TINA — TypeDeterminator Identifier & Nomenclature Assistant
A visual document classification system that identifies Energy Performance Certificates (EPCs) and their country of origin.
Overview
TINA is a lightweight computer vision module designed to classify scanned PDF documents and detect Energy Performance Certificates (EPCs) by country (Germany, France, Austria). Unlike traditional OCR-based approaches, it relies entirely on visual structure recognition, making it robust to noisy scans and multilingual content.
Approach
The module processes PDFs as images, extracting layout-based features using a pretrained CNN. It then matches each document to known EPC templates through visual similarity and country-specific validation. The output is a structured JSON summary used for automated routing within backend systems.
Key Highlights
- Visual-based classification replacing fragile OCR/text-based pipelines.
- Lightweight CNN feature extraction for scalable, high-throughput inference.
- Country-specific validation through handcrafted visual cues.
- Cross-platform deployment with API integration.
My Role
- Designed and implemented the full visual classification pipeline.
- Integrated pretrained CNNs for feature extraction and similarity scoring.
- Developed modular country-level detectors using OpenCV and scikit-learn.
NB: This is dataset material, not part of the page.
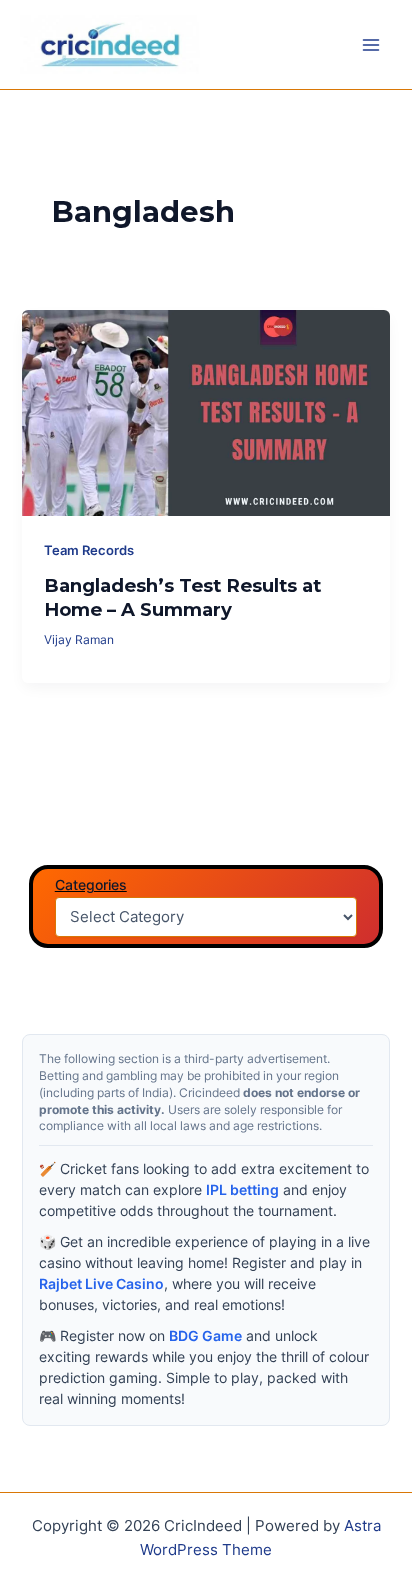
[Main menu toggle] (371, 45)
- Engineered API integration and optimized for production deployment.
Impact
- Significantly improved classification accuracy and robustness.
- Reduced false positives in noisy and multilingual EPC documents.
- Delivered a modular, production-ready component adaptable to new formats.
Learnings
- Applied computer vision for document layout analysis.
- Balanced model performance with deployment efficiency.
- Strengthened practical skills in Python, TensorFlow, and OpenCV.